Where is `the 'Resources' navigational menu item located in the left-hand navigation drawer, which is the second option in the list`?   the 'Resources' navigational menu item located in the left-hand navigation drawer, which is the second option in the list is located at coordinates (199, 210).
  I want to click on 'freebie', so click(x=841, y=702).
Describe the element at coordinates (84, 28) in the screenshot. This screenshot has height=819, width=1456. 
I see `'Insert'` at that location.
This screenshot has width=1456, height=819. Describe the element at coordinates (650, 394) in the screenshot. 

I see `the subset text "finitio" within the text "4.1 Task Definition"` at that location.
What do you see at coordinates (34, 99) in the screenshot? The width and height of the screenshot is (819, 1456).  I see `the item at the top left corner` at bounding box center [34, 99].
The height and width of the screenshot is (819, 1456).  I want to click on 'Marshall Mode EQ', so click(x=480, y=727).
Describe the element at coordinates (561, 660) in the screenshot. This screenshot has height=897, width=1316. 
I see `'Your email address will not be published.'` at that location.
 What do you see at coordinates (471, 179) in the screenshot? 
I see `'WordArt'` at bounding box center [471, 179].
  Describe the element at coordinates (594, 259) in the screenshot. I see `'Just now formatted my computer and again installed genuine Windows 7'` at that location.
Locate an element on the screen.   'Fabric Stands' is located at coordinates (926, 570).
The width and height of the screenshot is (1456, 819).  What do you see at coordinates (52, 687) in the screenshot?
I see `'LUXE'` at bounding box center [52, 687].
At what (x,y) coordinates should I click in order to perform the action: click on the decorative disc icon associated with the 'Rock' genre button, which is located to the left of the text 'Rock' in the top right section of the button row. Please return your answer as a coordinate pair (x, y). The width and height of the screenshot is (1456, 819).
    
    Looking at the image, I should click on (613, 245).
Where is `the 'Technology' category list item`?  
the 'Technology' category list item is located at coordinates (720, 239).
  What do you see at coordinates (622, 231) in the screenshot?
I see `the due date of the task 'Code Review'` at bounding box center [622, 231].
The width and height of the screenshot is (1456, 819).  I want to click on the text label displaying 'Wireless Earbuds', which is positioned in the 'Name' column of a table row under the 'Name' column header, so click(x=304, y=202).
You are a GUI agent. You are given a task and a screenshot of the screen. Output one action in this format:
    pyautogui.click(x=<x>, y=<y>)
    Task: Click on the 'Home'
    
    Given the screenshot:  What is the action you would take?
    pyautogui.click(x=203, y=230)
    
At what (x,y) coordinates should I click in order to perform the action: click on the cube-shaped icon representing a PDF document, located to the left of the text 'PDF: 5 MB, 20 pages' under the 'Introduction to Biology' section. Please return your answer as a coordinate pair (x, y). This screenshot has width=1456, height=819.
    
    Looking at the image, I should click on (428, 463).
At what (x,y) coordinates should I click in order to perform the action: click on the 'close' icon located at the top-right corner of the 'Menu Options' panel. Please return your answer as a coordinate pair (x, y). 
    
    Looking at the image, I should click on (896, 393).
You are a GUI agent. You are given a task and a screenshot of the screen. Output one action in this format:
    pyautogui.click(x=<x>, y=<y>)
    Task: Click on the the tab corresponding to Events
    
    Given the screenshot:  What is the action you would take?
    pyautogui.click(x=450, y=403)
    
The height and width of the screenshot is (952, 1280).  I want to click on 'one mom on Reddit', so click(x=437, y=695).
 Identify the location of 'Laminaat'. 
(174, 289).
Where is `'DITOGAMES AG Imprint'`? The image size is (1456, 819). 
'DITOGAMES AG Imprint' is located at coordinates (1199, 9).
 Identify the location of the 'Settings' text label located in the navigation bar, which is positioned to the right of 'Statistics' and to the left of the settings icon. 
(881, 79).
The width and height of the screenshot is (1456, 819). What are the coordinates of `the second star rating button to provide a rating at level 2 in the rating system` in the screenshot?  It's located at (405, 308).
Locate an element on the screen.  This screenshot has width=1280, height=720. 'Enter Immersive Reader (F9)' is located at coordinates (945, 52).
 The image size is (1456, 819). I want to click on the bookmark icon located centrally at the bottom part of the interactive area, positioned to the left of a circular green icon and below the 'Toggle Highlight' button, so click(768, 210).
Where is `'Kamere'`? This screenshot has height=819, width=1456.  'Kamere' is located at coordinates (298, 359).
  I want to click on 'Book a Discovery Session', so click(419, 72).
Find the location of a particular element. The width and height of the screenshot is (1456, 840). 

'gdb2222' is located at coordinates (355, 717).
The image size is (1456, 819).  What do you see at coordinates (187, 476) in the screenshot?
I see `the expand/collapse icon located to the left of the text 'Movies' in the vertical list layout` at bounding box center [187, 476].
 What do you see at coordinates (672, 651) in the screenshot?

> _Task description_
In all of the lines above, change "Where is" to "Where can I find" and leave everything else as it is.

> _Result of this task_
Where can I find `the 'Resources' navigational menu item located in the left-hand navigation drawer, which is the second option in the list`?   the 'Resources' navigational menu item located in the left-hand navigation drawer, which is the second option in the list is located at coordinates (199, 210).
  I want to click on 'freebie', so click(x=841, y=702).
Describe the element at coordinates (84, 28) in the screenshot. This screenshot has height=819, width=1456. 
I see `'Insert'` at that location.
This screenshot has width=1456, height=819. Describe the element at coordinates (650, 394) in the screenshot. 

I see `the subset text "finitio" within the text "4.1 Task Definition"` at that location.
What do you see at coordinates (34, 99) in the screenshot? The width and height of the screenshot is (819, 1456).  I see `the item at the top left corner` at bounding box center [34, 99].
The height and width of the screenshot is (819, 1456).  I want to click on 'Marshall Mode EQ', so click(x=480, y=727).
Describe the element at coordinates (561, 660) in the screenshot. This screenshot has height=897, width=1316. 
I see `'Your email address will not be published.'` at that location.
 What do you see at coordinates (471, 179) in the screenshot? 
I see `'WordArt'` at bounding box center [471, 179].
  Describe the element at coordinates (594, 259) in the screenshot. I see `'Just now formatted my computer and again installed genuine Windows 7'` at that location.
Locate an element on the screen.   'Fabric Stands' is located at coordinates (926, 570).
The width and height of the screenshot is (1456, 819).  What do you see at coordinates (52, 687) in the screenshot?
I see `'LUXE'` at bounding box center [52, 687].
At what (x,y) coordinates should I click in order to perform the action: click on the decorative disc icon associated with the 'Rock' genre button, which is located to the left of the text 'Rock' in the top right section of the button row. Please return your answer as a coordinate pair (x, y). The width and height of the screenshot is (1456, 819).
    
    Looking at the image, I should click on (613, 245).
Where can I find `the 'Technology' category list item`?  
the 'Technology' category list item is located at coordinates (720, 239).
  What do you see at coordinates (622, 231) in the screenshot?
I see `the due date of the task 'Code Review'` at bounding box center [622, 231].
The width and height of the screenshot is (1456, 819).  I want to click on the text label displaying 'Wireless Earbuds', which is positioned in the 'Name' column of a table row under the 'Name' column header, so click(x=304, y=202).
You are a GUI agent. You are given a task and a screenshot of the screen. Output one action in this format:
    pyautogui.click(x=<x>, y=<y>)
    Task: Click on the 'Home'
    
    Given the screenshot:  What is the action you would take?
    pyautogui.click(x=203, y=230)
    
At what (x,y) coordinates should I click in order to perform the action: click on the cube-shaped icon representing a PDF document, located to the left of the text 'PDF: 5 MB, 20 pages' under the 'Introduction to Biology' section. Please return your answer as a coordinate pair (x, y). This screenshot has width=1456, height=819.
    
    Looking at the image, I should click on (428, 463).
At what (x,y) coordinates should I click in order to perform the action: click on the 'close' icon located at the top-right corner of the 'Menu Options' panel. Please return your answer as a coordinate pair (x, y). 
    
    Looking at the image, I should click on (896, 393).
You are a GUI agent. You are given a task and a screenshot of the screen. Output one action in this format:
    pyautogui.click(x=<x>, y=<y>)
    Task: Click on the the tab corresponding to Events
    
    Given the screenshot:  What is the action you would take?
    pyautogui.click(x=450, y=403)
    
The height and width of the screenshot is (952, 1280).  I want to click on 'one mom on Reddit', so click(x=437, y=695).
 Identify the location of 'Laminaat'. 
(174, 289).
Where can I find `'DITOGAMES AG Imprint'`? The image size is (1456, 819). 
'DITOGAMES AG Imprint' is located at coordinates (1199, 9).
 Identify the location of the 'Settings' text label located in the navigation bar, which is positioned to the right of 'Statistics' and to the left of the settings icon. 
(881, 79).
The width and height of the screenshot is (1456, 819). What are the coordinates of `the second star rating button to provide a rating at level 2 in the rating system` in the screenshot?  It's located at (405, 308).
Locate an element on the screen.  This screenshot has width=1280, height=720. 'Enter Immersive Reader (F9)' is located at coordinates (945, 52).
 The image size is (1456, 819). I want to click on the bookmark icon located centrally at the bottom part of the interactive area, positioned to the left of a circular green icon and below the 'Toggle Highlight' button, so click(768, 210).
Where can I find `'Kamere'`? This screenshot has height=819, width=1456.  'Kamere' is located at coordinates (298, 359).
  I want to click on 'Book a Discovery Session', so click(419, 72).
Find the location of a particular element. The width and height of the screenshot is (1456, 840). 

'gdb2222' is located at coordinates (355, 717).
The image size is (1456, 819).  What do you see at coordinates (187, 476) in the screenshot?
I see `the expand/collapse icon located to the left of the text 'Movies' in the vertical list layout` at bounding box center [187, 476].
 What do you see at coordinates (672, 651) in the screenshot?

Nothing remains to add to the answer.